Après avoir suivi des formations à l’étranger, il a représenté Haïti aux Jeux de la Francophonie en 2017 à titre d’ambassadeur à Abidjan. Passionné, celui qui co-fondaté Cop’Art, indique que sa fougue et sa passion lui ont aussi permis de collaborer avec de grands noms de la culture haïtienne tels que Viviane Gauthier (danse) ; Micheline Laudun Denis (chant) ; Alzire Rocourt (chant), Jean René Jérôme (peinture) Jacques Valbrun (peinture) ou encore Cyto Cavé (poésie), entre autres.

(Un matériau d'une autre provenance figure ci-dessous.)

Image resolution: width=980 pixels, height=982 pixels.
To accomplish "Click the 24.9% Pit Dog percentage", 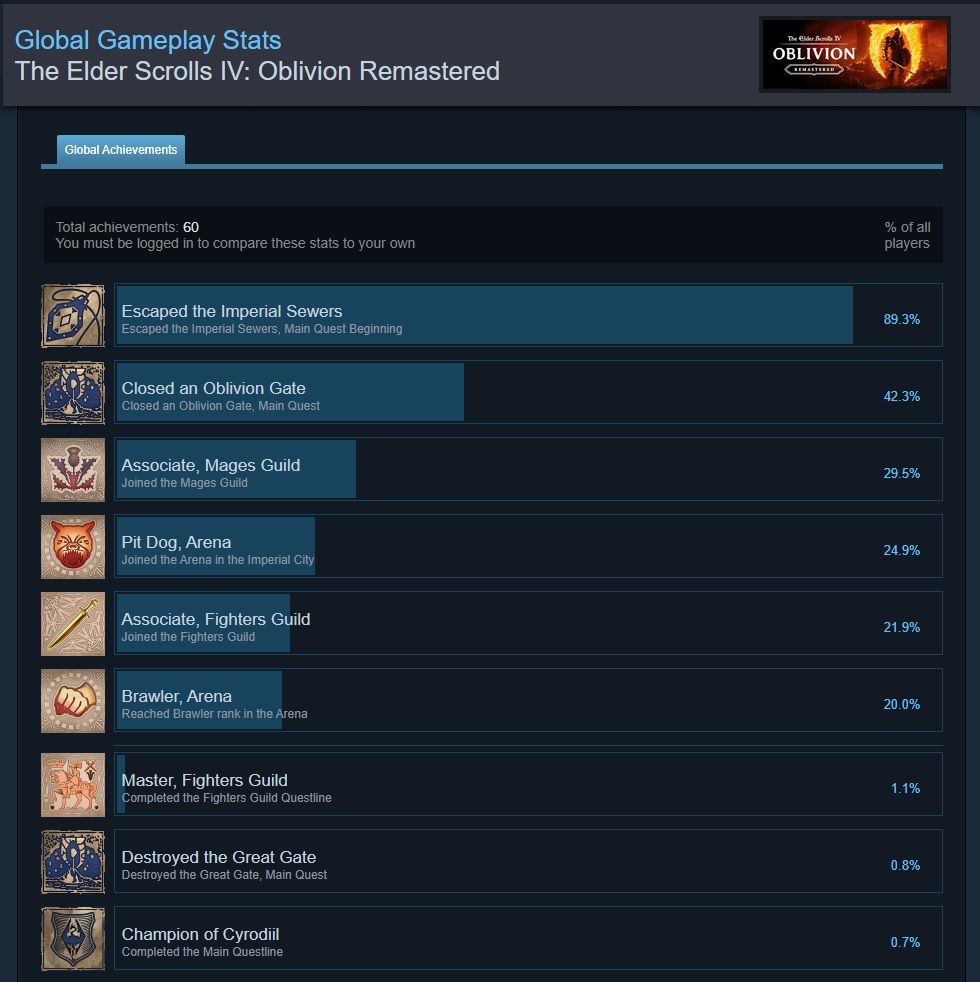I will 902,550.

Suite au tremblement de terre du 12 janvier 2010 qui a ravagé Haïti, St-Rome avait estimé qu’il était temps de prendre de nouvelles initiatives capables d’inspirer les jeunes. N’ayant pas assez de moyen pour le lancer, il a fondé l’atelier la Cie Au Fil du Temps, dont il est le directeur artistique. Son plus grand rêve c’est de voir la création d’une école artistique qui retransmet l’art de la marionnette en Haïti. « Je rêve de voir une école qui retransmet cette forme de connaissance artistique à travers le pays. Cet art mérite d’être perduré car il est ancré dans le quotidien des Haïtiens, mais c’est aussi une profession qui, économiquement, peut aider un homme à gagner dignement sa vie ».

 

« Promouvoir l’immensité de la richesse haïtienne »

Voulant défendre le vaudou à sa manière, St-Rome qui a également suivi des formations en théâtre à l’école Théâtre de la Dame de Cœur (TDC) de Montréal, a déjà représenté dans des spectacles des grands textes de la littérature haïtienne. Kilomètre Zéro de Benoît Batraville pour représenter les défis et la complexité du transport en commun en Haïti ; La famille des Pitits Caille de Justin Lhérisson qui décrit les réalités électorales haïtiennes ; Sentaniz de Maurice Sixto qui décrit la servitude domestique des enfants haïtiens, entre autres.

Selon l’artisan ses choix aussi pointus ont pour unique objectif : « promouvoir l’immensité de la richesse haïtienne ». Un objectif qu’il compte bien matérialiser en Europe auprès d’autres artistes étrangers. « Nous avons un mal être, nous avons du mal à assumer ce que nous sommes entant qu’Haïtien, alors que notre patrimoine culturel est assez riche pour vendre ce qu’il existe de la manière la plus positive possible » explique l’artiste. Comme exemple, St-Rome affirme qu’il avait du mal au début à assumer ce qui est aujourd’hui sa profession or, dit-il, c’est aujourd’hui sa principale source de revenus. C’est aussi l’activité grâce à laquelle il a envoyé ses enfants à l’université, témoigne-t-il.

St-Rome considère chacun de ses œuvres mais aussi de ses représentations comme un moyen de soulever la conscience collective des Haïtiens. Il se donne pour mission de briller à l'échelle internationale au nom d’Haïti dans cette discipline peu considérée sur sa terre natale.